Living History: Marin Art & Garden Center

Marin Art & Garden Center celebrates its past while moving into the future.

IT WOULD BE A DANDY PLACE TO BUILD homes, the owners of a 10-acre site across from Ross’ City Hall decided. A creek splashed through it, and homes would be shaded by native oaks and exotic trees planted by two of Marin County’s pioneer families.

But Caroline Livermore, a midcentury conservationist, had a different vision. She and her friends, mostly women, all pioneers of the movement to preserve open space, helped save the site for public use and dubbed it the Marin Art & Garden Center in 1945.

The Kittle Mansion, transformed into a Queen Anne after the couple bought it in 1882.
The Kittle Mansion, transformed into a Queen Anne after the couple bought it in 1882. Photo courtesy of Ross Historical Society.

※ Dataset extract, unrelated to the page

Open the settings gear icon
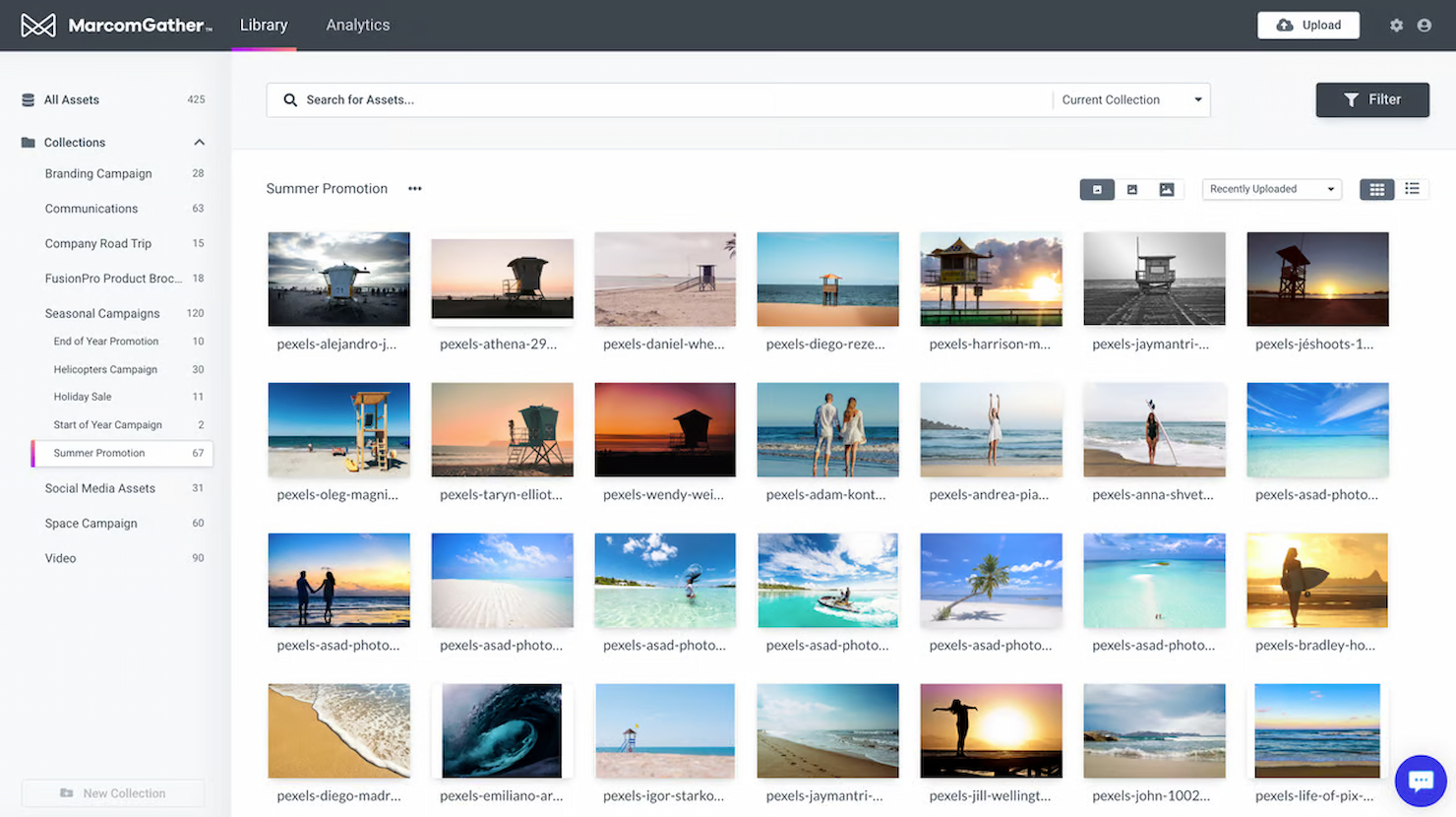The width and height of the screenshot is (1456, 817). pos(1396,25)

Antonia Adezio, who runs the nonprofit center today, sees it largely as a peaceful oasis approaching its well-deserved 75th anniversary in 2020, but the place bristles with an exciting, eventful past.

Most people enter the quiet flower-filled grounds through its main gate, but to better appreciate its story, use the entry just to the east, up the original carriageway that went to a no-longer-existing home owned first by George and Annie Worn since 1864 and then by Jonathan and Harriet Kittle starting in 1882.

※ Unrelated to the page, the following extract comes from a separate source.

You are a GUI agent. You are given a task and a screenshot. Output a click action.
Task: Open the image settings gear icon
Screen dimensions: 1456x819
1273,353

Annie Worn, who owned most of what is today San Anselmo, was the daughter of James Ross, the town’s namesake. The Worns’ home on what is today the MAGC property was a substantial ranch house; the Kittles transformed it into a Queen Anne mansion after they bought it in 1882. Jonathan Kittle was an early settler and businessman.

The Kittle Sunnyside Estate.
The Kittle Sunnyside Estate. Photo courtesy of Ross Historical Society.

Tragedy struck in 1931, first when the Kittles’ son died from eating toxic mushrooms, then when the mansion burned in 1931. All that remains of the original homestead are a fairy ring of magnolia trees that sprouted from the magnificent Southern magnolia that bordered the mansion, a barn, and an eight-sided two- story structure, built in 1864, whose elegance belies its original function as a pump house.

In the ever-evolving center, the Octagon House, as the pump house is now called, became the Jose Moya del Pino Library, named after the Coit Tower muralist who also helped found the garden center, in the late 1960s. In the past, though, the pump house has served as a billiard room, a residence, and an informational center for the county fair from 1947 to 1970.

Barn Theater, home of the Ross Valley Players; the Kittle Sunnyside Estate.
Barn Theater, home of the Ross Valley Players; the Kittle Sunnyside Estate. Photo by Steve Kepple.

The barn, theater for Ross Valley Players, has been a site for local theater since 1939. Photographers, bird-watchers and dog walkers can still enjoy the rose garden, the basketry garden and such remarkable trees as the dawn redwood, English oak and giant sequoia, all of which add to the rustic bay region avor left by midcentury architects who helped design the center.

Landscape architect Thomas Church worked on the center’s master plan. The Pixie Park playground, originally designed by landscape architect Robert Royston, remains popular with center visitors. During the late 1940s, Gardner Dailey created an art studio that today holds exhibits. The whimsical Bottle House is a 1948 creation by Ray Oleson, and a cluster of under-stated modernist buildings by Don Emmons, of the firm Wurster Bernardi & Emmons, genuflect to the site.

And yes, a few new homes were built on the site, and some were later incorporated into the garden center. One repurposed house is now an antiques consignment shop redolent with history.